Hello Community,
We are doing ES indexing using the ES-SPark Connector (6.6.1) in our daily spark job.
Here is our API call we make in our spark code
df.write
.format("org.elasticsearch.spark.sql")
.option("es.resource", "indexA_staging/indexA_main")
.option("es.write.operation", "upsert")
.option("es.mapping.id","conformedid")
.option("es.batch.write.refresh","false")

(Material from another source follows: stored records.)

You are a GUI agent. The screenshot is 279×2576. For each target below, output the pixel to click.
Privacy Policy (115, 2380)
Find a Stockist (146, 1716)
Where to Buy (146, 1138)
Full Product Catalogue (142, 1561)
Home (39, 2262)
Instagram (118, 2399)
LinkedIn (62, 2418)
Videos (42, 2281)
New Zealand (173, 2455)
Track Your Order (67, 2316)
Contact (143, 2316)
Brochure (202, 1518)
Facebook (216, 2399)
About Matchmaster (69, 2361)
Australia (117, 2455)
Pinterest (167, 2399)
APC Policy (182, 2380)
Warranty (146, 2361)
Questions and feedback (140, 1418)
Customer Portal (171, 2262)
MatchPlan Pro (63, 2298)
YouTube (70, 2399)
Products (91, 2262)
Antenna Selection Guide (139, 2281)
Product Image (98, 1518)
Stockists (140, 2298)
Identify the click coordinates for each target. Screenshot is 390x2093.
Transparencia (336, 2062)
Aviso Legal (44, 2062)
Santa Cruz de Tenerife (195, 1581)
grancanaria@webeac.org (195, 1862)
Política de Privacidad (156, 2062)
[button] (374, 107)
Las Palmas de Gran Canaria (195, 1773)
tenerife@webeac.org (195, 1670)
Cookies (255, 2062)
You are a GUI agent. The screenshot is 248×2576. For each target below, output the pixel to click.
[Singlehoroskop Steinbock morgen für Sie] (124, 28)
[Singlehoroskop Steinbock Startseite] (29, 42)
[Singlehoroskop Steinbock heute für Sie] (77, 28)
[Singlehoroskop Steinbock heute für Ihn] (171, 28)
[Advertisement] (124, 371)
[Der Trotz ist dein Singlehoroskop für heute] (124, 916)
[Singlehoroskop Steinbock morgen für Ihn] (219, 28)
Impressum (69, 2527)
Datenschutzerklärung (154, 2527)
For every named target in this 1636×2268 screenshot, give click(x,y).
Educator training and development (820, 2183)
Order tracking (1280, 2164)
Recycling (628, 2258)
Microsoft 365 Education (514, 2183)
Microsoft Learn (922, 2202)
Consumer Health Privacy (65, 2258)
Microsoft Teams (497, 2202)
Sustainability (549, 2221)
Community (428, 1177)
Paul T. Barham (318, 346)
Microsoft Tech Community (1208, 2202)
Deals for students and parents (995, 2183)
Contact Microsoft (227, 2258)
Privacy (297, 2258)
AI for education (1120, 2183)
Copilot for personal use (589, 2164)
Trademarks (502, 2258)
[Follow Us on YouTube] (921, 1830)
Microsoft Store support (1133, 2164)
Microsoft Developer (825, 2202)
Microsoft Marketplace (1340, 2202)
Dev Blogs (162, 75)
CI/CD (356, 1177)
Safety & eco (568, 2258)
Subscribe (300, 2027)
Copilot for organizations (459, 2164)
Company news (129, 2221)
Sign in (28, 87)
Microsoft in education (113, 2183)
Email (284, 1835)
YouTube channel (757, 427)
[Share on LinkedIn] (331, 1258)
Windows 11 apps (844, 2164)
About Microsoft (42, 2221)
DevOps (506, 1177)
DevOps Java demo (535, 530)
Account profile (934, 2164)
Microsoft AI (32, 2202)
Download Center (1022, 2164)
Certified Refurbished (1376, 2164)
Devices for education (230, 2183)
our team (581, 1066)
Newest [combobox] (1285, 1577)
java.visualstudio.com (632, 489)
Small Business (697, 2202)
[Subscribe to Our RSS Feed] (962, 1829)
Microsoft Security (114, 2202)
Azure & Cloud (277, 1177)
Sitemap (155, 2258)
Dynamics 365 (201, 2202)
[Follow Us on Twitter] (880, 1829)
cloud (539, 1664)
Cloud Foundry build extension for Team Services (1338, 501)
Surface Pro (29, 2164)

.option("es.index.auto.create","no")
.option("es.nodes", "10.7.17.250:9200")
.option("es.batch.size.bytes", "2mb")
.option("es.batch.size.entries", "2000")
.option("es.write.operation", "upsert")
.mode("append")
.save("indexA_staging/indexA_main")
After the first run of our daily job on each day, we sometimes find that a few records in ES are partially indexed. When we detect this kind of issue, we rerun the spark daily job and find they can be fully indexed then. Here is an example we get today:
After the first run of our daily spark job today, we have 85 records out of 12 million with the following fields partially indexed. But there are 234 fields in total
{
"_index": "indexA",
"_type": "indexA_main",
"_id": "indexa|6a90e8b8-8c8f-4842-b3a3-8d3da67eaca9",
"_version": 1,
"found": true,
"_source": {
"conformedid": "indexa|6a90e8b8-8c8f-4842-b3a3-8d3da67eaca9",
"secondid": "DAD506F4-9563-42CD-BCC2-BB8E74B96A45",
"updated": "2018-05-29T04:59:38.660Z",
"soid": 7057358,
"creationdate": "2018-05-29T11:33:04.730Z",
"path": "dummy text",
"labels": "dummy text",
"isupdated": false,
"status": "dummy text",
"response": false,
"pubilish date": "dummy text"
}
}
After the second run of our same daily job today, we have all records (about 12 million) with the following fields fully indexed there are 234 fields in total
{
"_index": "indexA",
"_type": "indexA_main",
"_id": "indexa|6a90e8b8-8c8f-4842-b3a3-8d3da67eaca9",
"_version": 1,
"found": true,
"_source": {
"conformedid": "indexa|6a90e8b8-8c8f-4842-b3a3-8d3da67eaca9",
"secondid": "DAD506F4-9563-42CD-BCC2-BB8E74B96A45",
"updated": "2018-05-29T04:59:38.660Z",
"soid": 7057358,
"creationdate": "2018-05-29T11:33:04.730Z",
"path": "dummy text",
"labels": "dummy text",
"isupdated": false,
"status": "dummy text",
"response": false,
"pubilish date": "dummy text",
"fieldA": "dummy filedA value",
"filedB ": "dummy filedB value",
"filedC ": "dummy filedC value",
"filedD ": "dummy filedD value",
"filedE ": "dummy filedE value",
"filedF ": "dummy filedF value",
"filedG ": "dummy filedG value"
... total 234 fields
}
}
Both runs succeeded
I wonder, whether our batches are getting truncated or not. Do we misconfigure anything? How should we check for errors in the ES logs and Spark logs?